The second part of the question has to do with the "green" goods and services these consumers are buying. Are these really significantly better than the ones they have replaced? Are the purchasers asking themselves about more fundamental life style changes that might have much bigger impacts than the choice of detergents? Or are these purchases actually putting off such conversations and potential consequential actions by lowering the level of guilt or other reactive drivers.

My sustainability thesis is that good and services must be redesigned to help our lost consumers find themselves again. People must care for the Planet in a meaningful, authentic way before they will act beyond buying green goods to preserve the environment. There is nothing about these reports that suggests that consumers have any sense that feeding the "having" mode of existence (consumption) is itself at the root of the unsustainability crisis. Even the current financial crunch might be traced to the addiction to consumption and having, driven by a handful of people for whom having billions was not enough.

Green artifacts are almost always manifestations of ecoefficient alternatives. Natural goods are means to provide equivalent or greater "value," but at a lower impact. These solutions are always temporary. Ten percent increase in ecoefficiency is completely lost when the economy increases by the same ten percent. And I am quite sure that all those buying green goods are very interested in seeing the economy recover and keep growing.

At the end of his article Makower asks again:

What's the truth behind consumers' seeming irrational exuberance for green? I'd love to know.

Joel, I think the answer, with, of course, the usual qualifier that people's behavior runs all over the place, is that these polls do not provide an accurate description. The message in the marketplace we call our economy (or at least called it until a few months ago) is still "consume to make yourself happy," now coupled to another one, "buy green and you will be even happier." My model of social behavior splits behavioral explanations into two parts. One is the embodied rules coming from the societal milieu that do the real job; the other is the explanation we give when asked why we did or do something? It s only coincidence when the two are the same. Economists discovered that the technique called contingent valuation, asking people how much they would spend under a hypothetical situation, gave untrustworthy results. Market researchers rarely ask questions that expose "real" behavioral drivers.
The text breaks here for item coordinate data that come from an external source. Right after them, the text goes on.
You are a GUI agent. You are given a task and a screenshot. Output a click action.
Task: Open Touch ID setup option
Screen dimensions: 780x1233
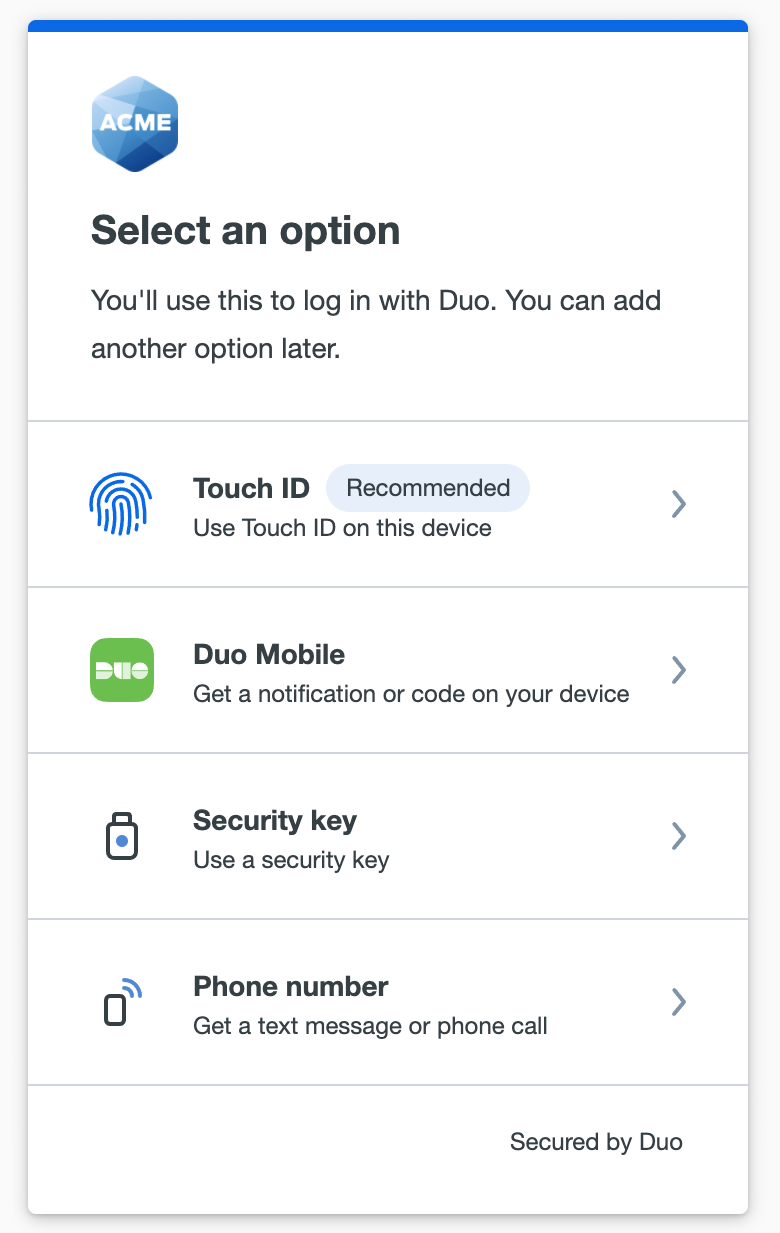[390, 504]
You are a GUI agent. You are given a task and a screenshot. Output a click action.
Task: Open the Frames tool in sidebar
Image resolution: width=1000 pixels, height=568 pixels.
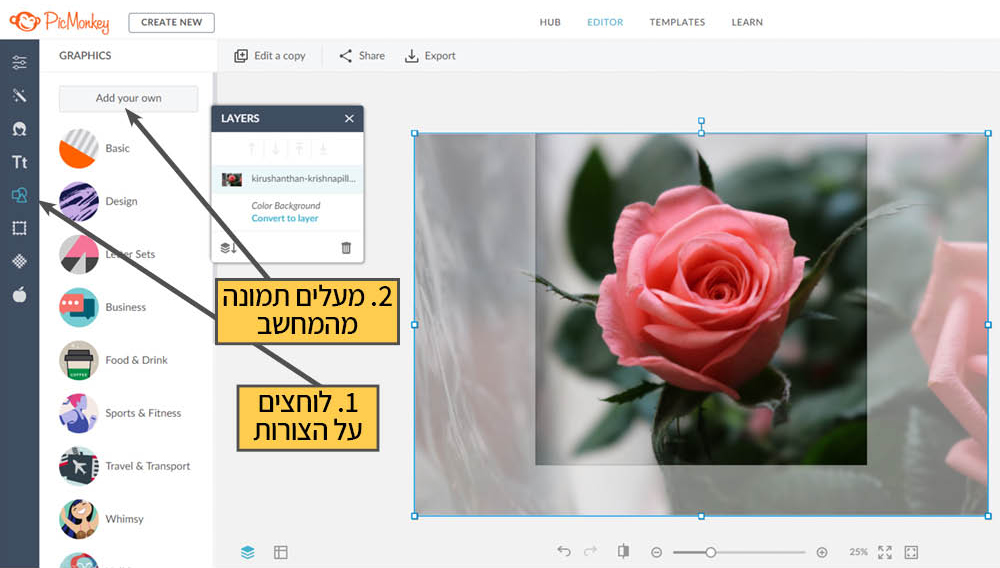coord(19,228)
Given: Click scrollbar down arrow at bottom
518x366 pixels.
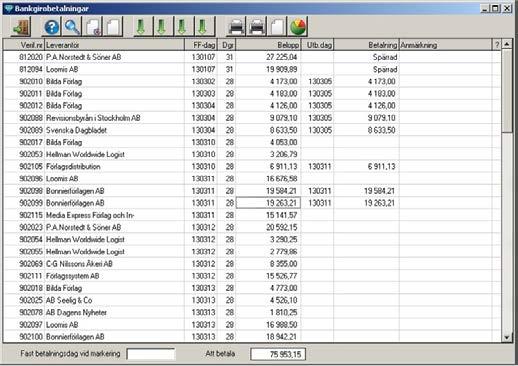Looking at the screenshot, I should (x=507, y=337).
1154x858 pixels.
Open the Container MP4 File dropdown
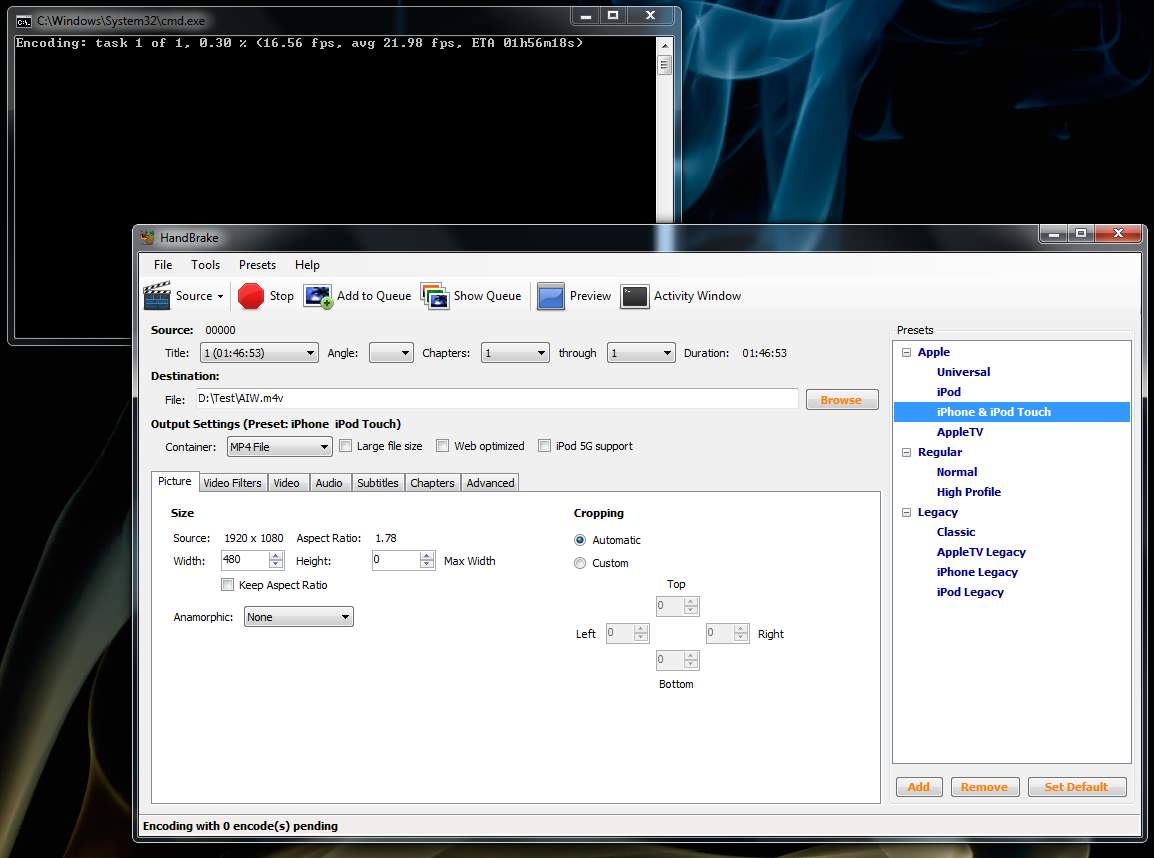[279, 447]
With green so much in the news these days, I do not find it at all surprising that people express "exuberance" when asked by a market researcher how they feel about buying things. They are seeing and hearing about "green jobs" every day. Climate change talk is ubiquitous. Increasing gasoline prices and the Detroit "bailout" chatter center on "green' cars. I am sure these social conversations are strong influences of action in the market place because that's the only place the the green images in the body can get played out. There are no green cars or green jobs available to be had yet.